(Collected data)
***

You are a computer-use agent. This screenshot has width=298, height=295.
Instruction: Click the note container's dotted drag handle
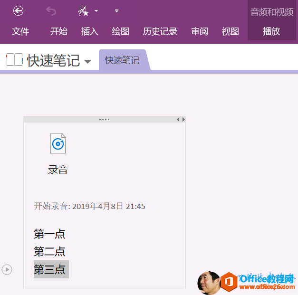(x=104, y=119)

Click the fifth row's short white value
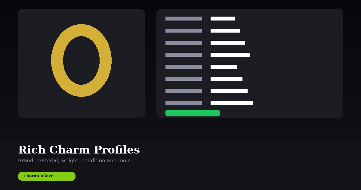[224, 67]
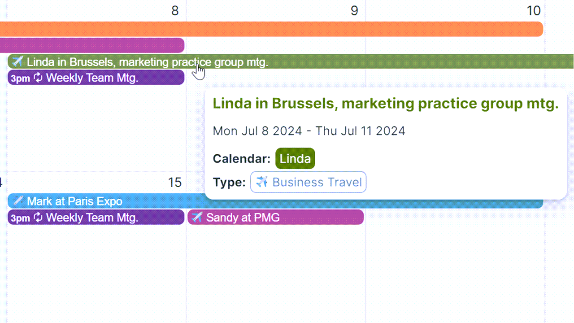The width and height of the screenshot is (574, 323).
Task: Open the Sandy at PMG event
Action: 275,218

***

• **EXERCISE DESCRIPTION**
Without the pictures, return the whole of the data exactly as given.

• **WRITTEN REPLY**
You are a computer-use agent. This screenshot has width=298, height=295.
Instruction: Click the note container's dotted drag handle
(x=104, y=119)

Click the fifth row's short white value
[224, 67]
The width and height of the screenshot is (574, 323).
Task: Open the Sandy at PMG event
Action: 275,218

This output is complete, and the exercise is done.